Plaintiff, nonetheless, relies on this court’s determination in Nila v. Hartford Insurance Co., 312 Ill. App. 3d 811, 820 (2000), in support of her claim that the one-day lapse in coverage and new policy number required defendant to reoffer increased UIM coverage. In Nila, this court found that a wife who survived her husband was not bound by his rejection of higher uninsured motorist coverage. In reaching that decision, this court noted that the wife had been substituted on the policy as the sole insured and became solely responsible for the policy decisions, the insured vehicle had been changed, and the term at issue was beyond the husband’s last policy renewal. Nila, 312 Ill. App. 3d at 820. Unlike the wife in Nila, plaintiff was not substituted as a named insured, a new vehicle was not added, and the term of coverage *572continued to the end of the six-month period of the previous policy renewal. Here, plaintiff was the sole insured on the policy both before and after the lapse in coverage, and plaintiff continued to enjoy the same coverage as she did prior to the one-day lapse in coverage. The Code does not require that a rejection of the higher UIM limits be submitted each time a policy is renewed. Isaacson v. Country Mutual Insurance Co., 328 Ill. App. 3d 982, 987 (2002). Therefore, we find that the renewal or reinstatement of plaintiffs policy did not require a new offer of UIM coverage from defendant.
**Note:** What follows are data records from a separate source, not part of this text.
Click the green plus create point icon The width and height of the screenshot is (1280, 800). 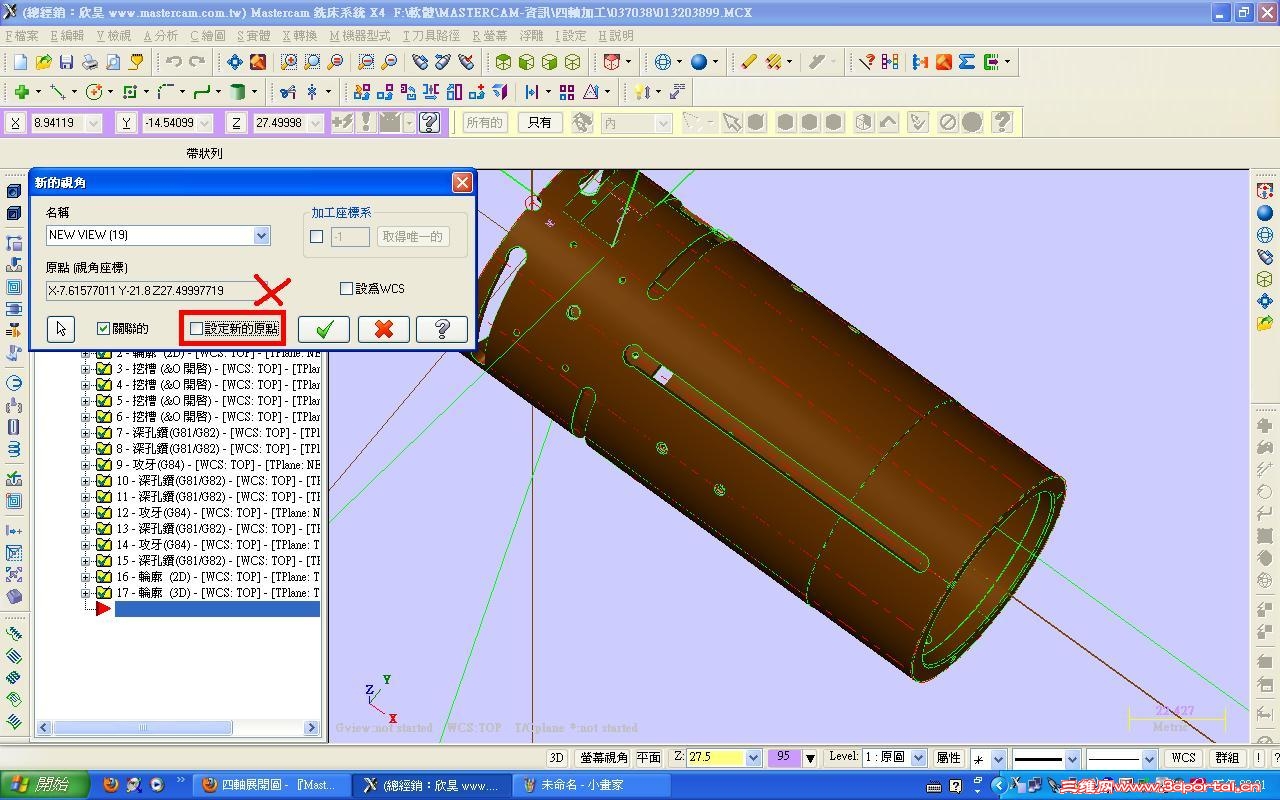(20, 92)
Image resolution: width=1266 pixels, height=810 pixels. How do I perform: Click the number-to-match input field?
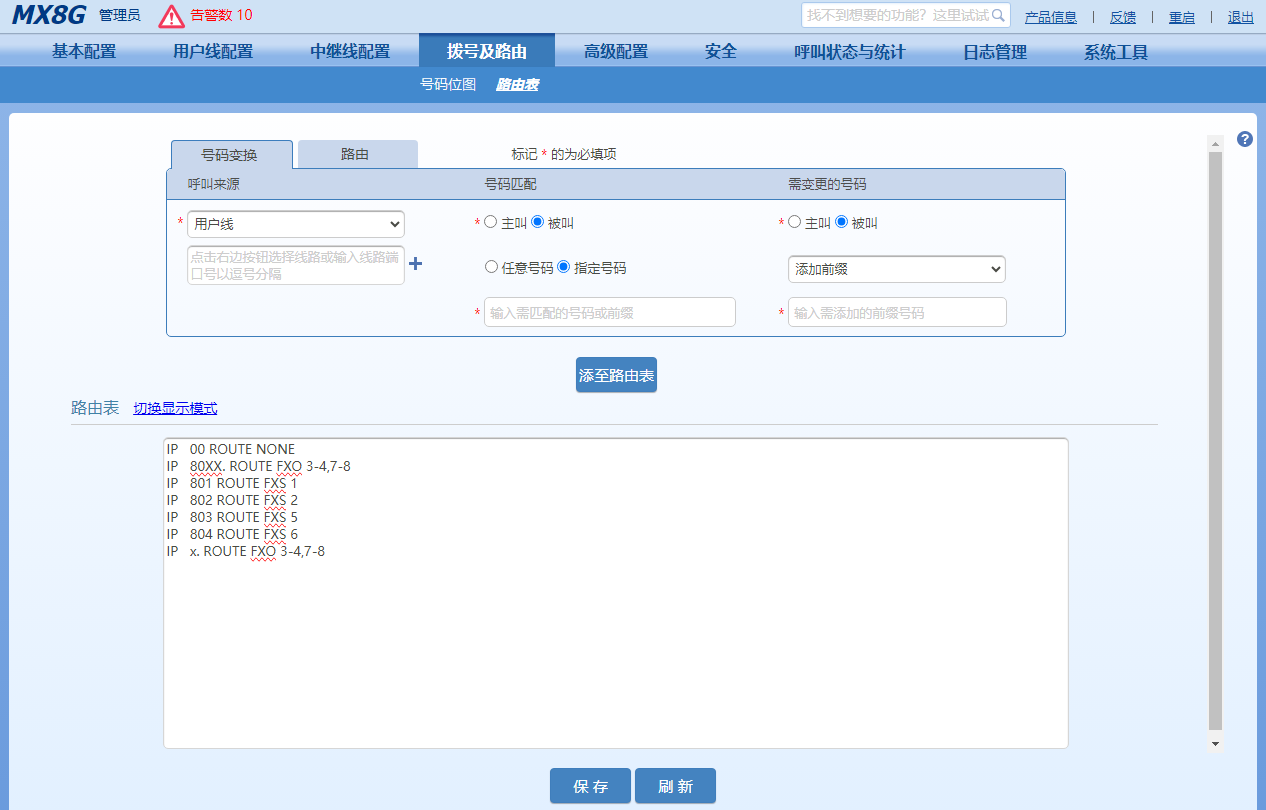tap(609, 312)
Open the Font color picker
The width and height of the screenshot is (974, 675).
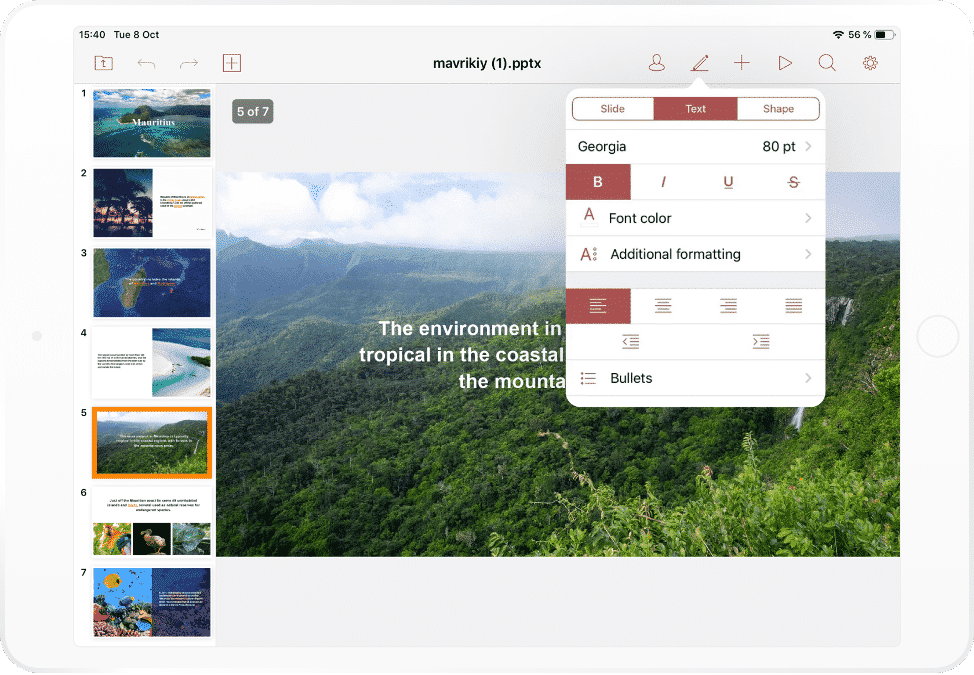pyautogui.click(x=695, y=218)
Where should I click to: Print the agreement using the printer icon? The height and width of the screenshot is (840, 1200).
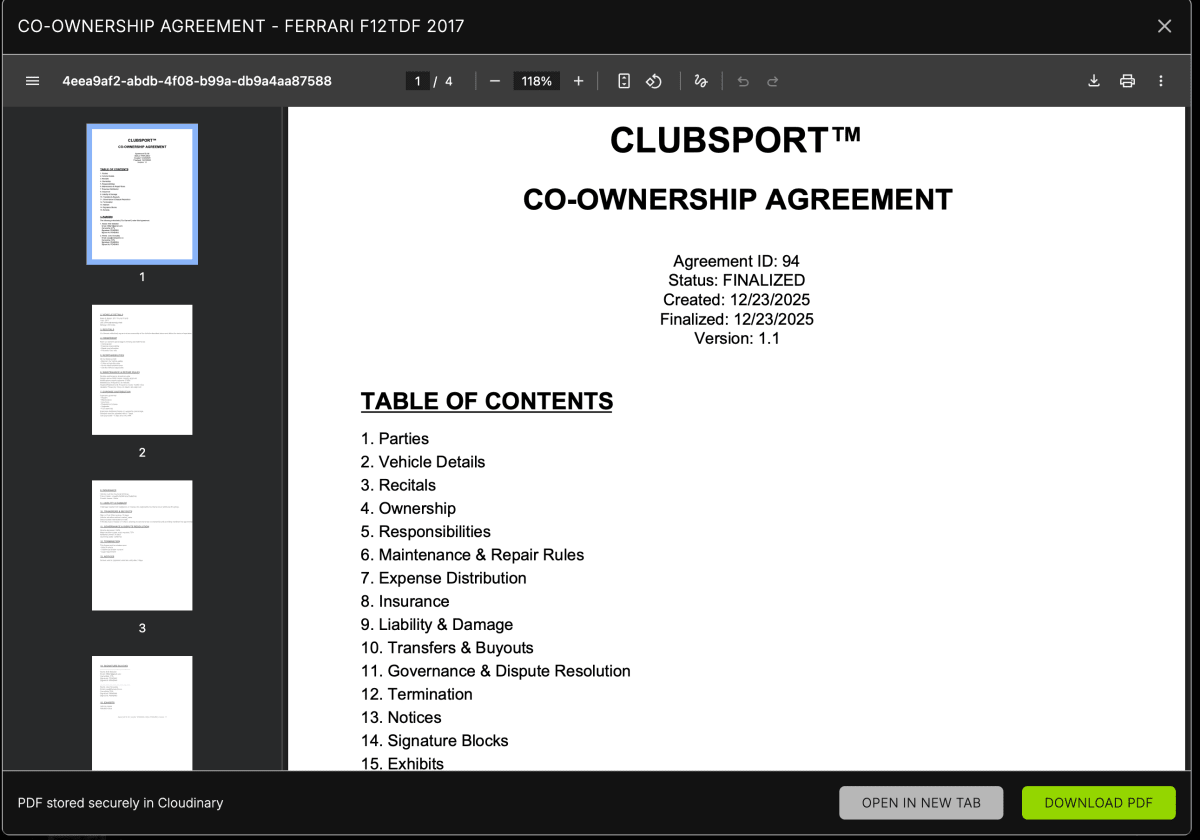pos(1128,81)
Since no violation occurred under section 143a — 2 of the Code, plaintiff was not entitled to have her insurance policy reformed to provide UIM benefits in the same amount as her bodily injury liability limits of $250,000.

For the above reasons, we affirm the decision of the circuit court granting defendant’s motion for summary judgment and denying plaintiffs motion for summary judgment.

Affirmed.

GREIMAN and CUNNINGHAM, JJ., concur.